[Task to carry out]: Continue the comment thread on whether another economic crisis like 1929 or 2008 is coming, picking up right after its last sentence.

[Text segment]:

4 responses to “Will there be Another Economic Crisis Like 1929 or 2008?”

  1. Alex22

    After Communism fell and the Russian soldiers left Poland there was a boost of the spirit. With that new spirit they rebuilt Poland.
    There is a completely different situation in the USA where they have a Communist President (Obama) who could not care less if he causes a collapse as long it is in the name of Socialism. Therefore, the USA is just heading where Poland was in the 1980s. I think for a change so drastic the term “collapse” is appropriate.

  2. Marc Jordan

    It actually sounds like you are bullish on America, something I have said here for a while. However, I would be running around with blinders if I didn’t see the current situation as somewhat concerning. The debt rises yet Washington refuses to do what is right by lowering spending and raising revenue. As I’ve said here many times, there has to be “some” waste in the Pentagon’s nearly trillion dollar per yearR budget, yet the current Secretary of Defense’s predecessor said that the mandatory sequestration cuts to the military will be “devastating”, and that was only something like 2-3%.

    How we are going get out of this mess only God knows, but in case you want to know how we got to this point, here is passage from a New York Times OP ED that David Stockman wrote last week. For those of you who don’t remember, Stockman was Reagan’s Budget Director.

    This dynamic reinforced the Reaganite shibboleth that “deficits don’t matter” and the fact that nearly $5 trillion of the nation’s $12 trillion in “publicly held” debt is actually sequestered in the vaults of central banks. The destruction of fiscal rectitude under Ronald Reagan — one reason I resigned as his budget chief in 1985 — was the greatest of his many dramatic acts. It created a template for the Republicans’ utter abandonment of the balanced-budget policies of Calvin Coolidge and allowed George W. Bush to dive into the deep end, bankrupting the nation through two misbegotten and un-financed wars, a giant expansion of Medicare and a tax-cutting spree for the wealthy that turned K Street lobbyists into the de facto office of national tax policy. In effect, the G.O.P. embraced Keynesianism — for the wealthy.

(Stored data)
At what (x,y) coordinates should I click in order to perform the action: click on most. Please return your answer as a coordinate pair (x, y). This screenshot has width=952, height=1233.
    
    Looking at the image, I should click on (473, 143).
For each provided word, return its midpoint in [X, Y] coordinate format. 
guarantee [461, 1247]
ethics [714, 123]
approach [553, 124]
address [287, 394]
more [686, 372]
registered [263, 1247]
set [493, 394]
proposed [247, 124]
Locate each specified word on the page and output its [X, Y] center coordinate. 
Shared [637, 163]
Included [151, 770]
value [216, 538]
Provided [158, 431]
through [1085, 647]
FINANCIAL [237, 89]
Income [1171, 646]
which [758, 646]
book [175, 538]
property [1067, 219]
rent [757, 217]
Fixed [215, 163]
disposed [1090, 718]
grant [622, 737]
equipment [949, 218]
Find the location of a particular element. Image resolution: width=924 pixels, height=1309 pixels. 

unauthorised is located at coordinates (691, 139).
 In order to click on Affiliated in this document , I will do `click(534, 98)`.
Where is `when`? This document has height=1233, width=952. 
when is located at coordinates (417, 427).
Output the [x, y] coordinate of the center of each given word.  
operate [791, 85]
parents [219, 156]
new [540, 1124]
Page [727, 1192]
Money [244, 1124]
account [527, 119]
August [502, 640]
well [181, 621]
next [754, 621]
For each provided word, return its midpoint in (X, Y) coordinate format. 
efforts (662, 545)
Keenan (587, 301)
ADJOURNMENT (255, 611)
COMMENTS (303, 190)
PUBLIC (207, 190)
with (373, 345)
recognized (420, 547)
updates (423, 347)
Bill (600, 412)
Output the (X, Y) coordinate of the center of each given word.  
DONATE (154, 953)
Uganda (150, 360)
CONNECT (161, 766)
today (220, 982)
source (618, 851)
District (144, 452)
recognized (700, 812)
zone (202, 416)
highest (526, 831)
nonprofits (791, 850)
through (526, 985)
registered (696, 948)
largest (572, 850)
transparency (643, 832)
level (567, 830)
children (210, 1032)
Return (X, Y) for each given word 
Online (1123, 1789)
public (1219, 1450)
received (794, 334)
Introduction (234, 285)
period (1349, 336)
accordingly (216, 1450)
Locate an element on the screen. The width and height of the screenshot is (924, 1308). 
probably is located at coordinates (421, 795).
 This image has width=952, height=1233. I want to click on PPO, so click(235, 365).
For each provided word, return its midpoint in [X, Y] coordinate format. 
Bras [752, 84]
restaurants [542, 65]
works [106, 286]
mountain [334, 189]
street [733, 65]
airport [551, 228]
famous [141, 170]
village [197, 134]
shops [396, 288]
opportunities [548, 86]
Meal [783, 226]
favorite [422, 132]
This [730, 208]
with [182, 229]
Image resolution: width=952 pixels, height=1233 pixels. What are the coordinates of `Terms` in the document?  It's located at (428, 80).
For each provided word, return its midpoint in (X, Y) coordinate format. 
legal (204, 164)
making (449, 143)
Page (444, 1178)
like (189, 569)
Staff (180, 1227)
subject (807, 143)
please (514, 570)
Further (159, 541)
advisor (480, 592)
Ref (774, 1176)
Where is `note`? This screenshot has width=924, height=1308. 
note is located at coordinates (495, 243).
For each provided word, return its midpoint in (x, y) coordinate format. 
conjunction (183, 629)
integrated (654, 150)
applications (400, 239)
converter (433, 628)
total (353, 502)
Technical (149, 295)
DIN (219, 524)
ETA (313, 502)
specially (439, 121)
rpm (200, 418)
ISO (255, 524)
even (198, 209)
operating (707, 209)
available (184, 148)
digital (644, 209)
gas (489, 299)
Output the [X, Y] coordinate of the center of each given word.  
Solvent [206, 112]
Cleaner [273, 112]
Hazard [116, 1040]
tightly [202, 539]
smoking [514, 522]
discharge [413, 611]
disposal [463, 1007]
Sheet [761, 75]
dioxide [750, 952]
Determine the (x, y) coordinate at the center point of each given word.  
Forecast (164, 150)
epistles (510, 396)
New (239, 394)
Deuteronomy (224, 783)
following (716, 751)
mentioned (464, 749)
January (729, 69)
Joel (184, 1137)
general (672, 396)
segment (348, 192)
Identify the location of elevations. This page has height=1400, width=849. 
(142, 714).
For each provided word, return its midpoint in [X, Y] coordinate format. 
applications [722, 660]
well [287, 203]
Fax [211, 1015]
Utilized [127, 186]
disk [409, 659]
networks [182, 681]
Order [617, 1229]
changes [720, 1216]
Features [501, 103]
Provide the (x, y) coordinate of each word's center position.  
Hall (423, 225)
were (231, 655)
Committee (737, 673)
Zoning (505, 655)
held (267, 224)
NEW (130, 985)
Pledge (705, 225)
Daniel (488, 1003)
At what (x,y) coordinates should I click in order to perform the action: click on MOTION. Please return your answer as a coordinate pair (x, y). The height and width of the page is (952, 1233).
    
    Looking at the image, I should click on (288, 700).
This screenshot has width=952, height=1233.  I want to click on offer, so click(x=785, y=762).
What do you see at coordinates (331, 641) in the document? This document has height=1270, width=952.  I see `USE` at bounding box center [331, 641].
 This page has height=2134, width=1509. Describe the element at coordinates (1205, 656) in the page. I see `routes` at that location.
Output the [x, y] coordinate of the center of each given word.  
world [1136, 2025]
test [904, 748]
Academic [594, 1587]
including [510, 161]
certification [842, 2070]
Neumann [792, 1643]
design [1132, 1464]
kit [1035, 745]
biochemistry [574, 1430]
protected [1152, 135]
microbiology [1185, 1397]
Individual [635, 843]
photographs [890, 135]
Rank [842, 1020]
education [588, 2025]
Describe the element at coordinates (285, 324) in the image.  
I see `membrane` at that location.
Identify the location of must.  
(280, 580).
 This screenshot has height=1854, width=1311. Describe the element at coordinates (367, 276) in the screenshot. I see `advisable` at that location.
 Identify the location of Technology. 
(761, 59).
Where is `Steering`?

[Final answer]:
    Here is the whole piece:

    nytimes.com/2013/03/31/opinion/sunday/sundown-in-america.html?pagewanted=1&_r=0&hp

    1. Alex22

      If it was an easy job to identify who caused thecollapse: Right-wing (Republicans) or Left-wing (Democrats), then we would know the answer by now. But, both are spending money like drunken pirates. So who created the present debt? They (the politicians) all did it. And unfortunately they did it with the full support of the voters.
      I think that that one of the best simplifying model is: Capitalism created Socialism and Socialism bankrupts our financial/economic system.
      In the First World’s system to see the fallacy of only the Left or the Right will never give you more then only 50% of causes/solutions of the problem.
      You Marc blaming Reagan for the present debt and financial and economic problems is ludicrous.
      Of course, the big question is: If neither the Left nor the Right, then who has the solution for the 21st Century?
      Have a great day.
      Alex J

      P.N.: The collapse already has happened. Can’t you see it?

      1. Plasticmoney888

        Good points but to mention: “Unfortunately they did it with the full support of the voters.” Uninformed voters can be much more dangerous than non voters.

        In a liberal and limited democracy people are supposed to make their value judgment not the opposite and certainly not choosing people that will make them on their behalf.

        The US limited democracy his progressively being inverted and is being purposely corrupted. Government is becoming a very costly Master and its citizens are becoming its servants.

        The accumulated deficit now stands at 16.8 trillion and I would bet that more than half of voters don’t understand the difference between the deficit and the debt.